Di tengah ketenangan yang semu, Jibril datang menyampaikan wahyu kepada Rasulullah ﷺ. Pesan itu jelas dan tegas; segera menuju Bani Quraizhah. Mereka, kaum Yahudi yang pernah terikat perjanjian damai, telah mengkhianati dan berpaling, bersekongkol dengan musuh untuk mengguncang Madinah. Tidak ada waktu untuk bersantai, tidak ada ruang untuk ragu.
Rasulullah ﷺ memerintahkan pasukan untuk bergegas, suara beliau menggema, penuh ketegasan: "Janganlah salah seorang di antara kalian melaksanakan shalat Ashar kecuali di Bani Quraizhah." (HR. Bukhari)
Pasukan bergerak, derap kaki menyatu dengan suara angin, wajah-wajah yang masih lelah kembali tegang. Tetapi di tengah semangat yang membara, perintah itu menjadi tanya. Sebagian sahabat memahami dengan sangat tekstual. Mereka bertekad tidak akan shalat Ashar kecuali telah tiba di Bani Quraizhah, walau bayang senja hampir menyentuh cakrawala.
Namun, sebagian yang lain memahami dengan makna yang lebih luas. Bagi mereka, pesan itu adalah dorongan untuk bergegas, bukan larangan mutlak. Mereka berhenti sejenak di tengah perjalanan, menunaikan shalat Ashar agar tidak melewati waktunya, lalu kembali melanjutkan perjalanan dengan langkah yang tergesa.
Dan ketika kedua kelompok itu kembali dan kisah mereka sampai di hadapan Rasulullah ﷺ, beliau tidak mencela salah satu pun dari mereka. Tidak ada kemarahan, tidak ada teguran. Hanya senyum kebijaksanaan yang menghapus segala keraguan.
Dari kisah itu, tersingkap sebuah rahasia besar tentang ketulusan dan kebijaksanaan. Bahwa dalam satu perintah yang sama, ada keberanian untuk berbeda, namun tetap dalam harmoni. Ada yang memahami secara tekstual, melangkah tanpa jeda hingga batas waktu hampir terlewati. Ada pula yang memahami secara kontekstual, berhenti sejenak untuk menunaikan kewajiban, lalu melanjutkan perjalanan.

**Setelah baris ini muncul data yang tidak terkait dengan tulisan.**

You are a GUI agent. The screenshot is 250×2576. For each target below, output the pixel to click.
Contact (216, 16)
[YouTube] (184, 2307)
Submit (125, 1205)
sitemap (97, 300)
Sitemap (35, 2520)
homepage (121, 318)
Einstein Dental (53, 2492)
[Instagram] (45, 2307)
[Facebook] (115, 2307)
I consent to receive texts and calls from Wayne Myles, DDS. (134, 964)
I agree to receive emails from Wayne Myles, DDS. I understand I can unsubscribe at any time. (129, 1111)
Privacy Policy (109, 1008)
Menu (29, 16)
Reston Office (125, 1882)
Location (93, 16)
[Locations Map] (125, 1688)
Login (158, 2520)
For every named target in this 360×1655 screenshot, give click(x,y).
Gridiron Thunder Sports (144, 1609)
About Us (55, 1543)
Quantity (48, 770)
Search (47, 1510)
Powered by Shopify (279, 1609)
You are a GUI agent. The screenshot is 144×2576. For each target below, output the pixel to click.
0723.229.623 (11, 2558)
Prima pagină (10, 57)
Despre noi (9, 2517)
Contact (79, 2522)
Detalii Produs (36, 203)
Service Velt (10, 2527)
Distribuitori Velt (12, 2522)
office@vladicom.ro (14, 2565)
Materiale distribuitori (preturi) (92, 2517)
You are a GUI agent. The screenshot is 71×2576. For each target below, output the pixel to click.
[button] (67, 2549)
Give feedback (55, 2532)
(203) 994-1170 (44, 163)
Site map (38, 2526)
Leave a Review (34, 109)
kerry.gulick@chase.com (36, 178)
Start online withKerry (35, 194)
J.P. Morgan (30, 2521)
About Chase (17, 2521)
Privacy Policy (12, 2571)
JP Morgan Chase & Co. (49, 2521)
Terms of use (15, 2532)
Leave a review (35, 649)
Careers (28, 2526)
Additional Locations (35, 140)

Namun apa yang terlihat sebagai perbedaan, sejatinya adalah warna-warni pemahaman yang dibingkai oleh satu tujuan; taat kepada Rasulullah ﷺ. Tak ada pertikaian yang muncul, tak ada cemoohan yang terucap. Ketika mereka kembali dan menyampaikan perbedaan itu, Rasulullah ﷺ mendengarkan, tersenyum, dan tak mencela. Sebab di balik perbedaan itu ada ketulusan, ada upaya memahami kehendak sang Nabi, ada cinta kepada Allah dan Rasul-Nya.
Di sinilah letak kebesaran hati yang sejati. Bahwa perbedaan bukanlah dinding yang memisahkan, tetapi jendela yang mengajarkan kita untuk memahami dari sudut pandang yang lain. Sebagaimana para sahabat yang berbeda pendapat namun tetap berpelukan sebagai saudara.
Hidup adalah perjalanan panjang dengan beragam persimpangan. Kadang kita harus memilih antara jalan yang tampak benar dan jalan yang terasa benar. Kadang, kita harus menerima bahwa ada kebenaran yang lebih dari satu. Dan ketika ada yang berbeda dengan kita, bukan berarti mereka salah. Bisa jadi mereka juga sedang berjalan menuju cahaya yang sama, hanya dari sudut yang berbeda.
Kisah ini bukan sekadar sejarah, tetapi cermin. Cermin bagi kita yang sering terperangkap dalam perdebatan tanpa ujung, yang lupa bahwa cinta dan ketulusan jauh lebih mulia daripada sekadar memenangkan argumen.